Buzdan bir kor Aslanlarımızı
Bilir misin Sarıkamış’ı?
Sarıkamış’ta soğuk eser rüzgar
Yası sinemi yakar
Suskun kalmayalım dostlar
“Yaram derin, çok ağır hesaplar”
Her kar yağışında vicdanım sızlar…
Nuray Ülker
SARIKAMIŞ ŞEHİTLERİ DESTANI
Bin dokuz yüz on dörtte, afakta esti keder,
Tipiye yenik düştü, şanlı doksan bin nefer.

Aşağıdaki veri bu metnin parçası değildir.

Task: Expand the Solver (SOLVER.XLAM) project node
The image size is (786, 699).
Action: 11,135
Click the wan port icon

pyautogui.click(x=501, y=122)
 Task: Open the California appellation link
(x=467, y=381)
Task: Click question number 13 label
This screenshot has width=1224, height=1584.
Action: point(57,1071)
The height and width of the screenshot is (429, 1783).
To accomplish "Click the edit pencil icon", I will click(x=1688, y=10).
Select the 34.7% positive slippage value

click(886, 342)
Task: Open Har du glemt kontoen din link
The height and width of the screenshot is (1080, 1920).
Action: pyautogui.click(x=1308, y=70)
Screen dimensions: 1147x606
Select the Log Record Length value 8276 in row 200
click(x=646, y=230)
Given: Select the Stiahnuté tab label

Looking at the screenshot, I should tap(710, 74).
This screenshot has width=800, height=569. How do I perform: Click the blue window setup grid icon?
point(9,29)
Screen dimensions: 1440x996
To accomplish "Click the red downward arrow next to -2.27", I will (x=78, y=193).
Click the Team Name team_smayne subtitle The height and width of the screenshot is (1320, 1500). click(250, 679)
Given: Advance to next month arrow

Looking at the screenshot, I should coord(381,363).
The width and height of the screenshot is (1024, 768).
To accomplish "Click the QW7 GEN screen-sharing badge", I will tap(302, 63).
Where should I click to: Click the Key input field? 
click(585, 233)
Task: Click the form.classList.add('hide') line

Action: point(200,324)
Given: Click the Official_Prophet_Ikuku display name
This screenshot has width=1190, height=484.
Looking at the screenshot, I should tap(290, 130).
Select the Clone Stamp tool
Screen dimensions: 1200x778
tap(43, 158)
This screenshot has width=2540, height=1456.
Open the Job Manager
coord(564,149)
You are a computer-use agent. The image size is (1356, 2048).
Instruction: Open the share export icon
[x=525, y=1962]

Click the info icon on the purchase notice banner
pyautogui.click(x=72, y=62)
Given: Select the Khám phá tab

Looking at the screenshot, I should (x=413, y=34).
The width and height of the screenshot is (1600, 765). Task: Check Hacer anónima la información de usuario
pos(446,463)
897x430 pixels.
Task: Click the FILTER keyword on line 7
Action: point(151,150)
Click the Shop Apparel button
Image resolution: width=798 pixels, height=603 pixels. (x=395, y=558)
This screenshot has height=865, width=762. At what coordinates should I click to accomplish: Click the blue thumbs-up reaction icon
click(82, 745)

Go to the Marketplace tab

Şahadete erdiler, böyle bitti son sefer.
Allahuekber dağın, eksilmiyor dumanı
Şuur mantık susuyor, durduruyor zamanı.
Nidalarda tekbirler, semaya erdi niyaz
Ölüm saklı uykuda, yastık buz, örtü beyaz.
Kara kış bastırdıkça, vurdu şiddetli ayaz
Tükenmişti çareler, kesilmişti âmânı
O amansız fırtına, dondurdu her imkânı.
Soğanlı yaylasında, nice yıldızlar söndü
Aman Yüce Allah’ım, bu ne kara bir gündü.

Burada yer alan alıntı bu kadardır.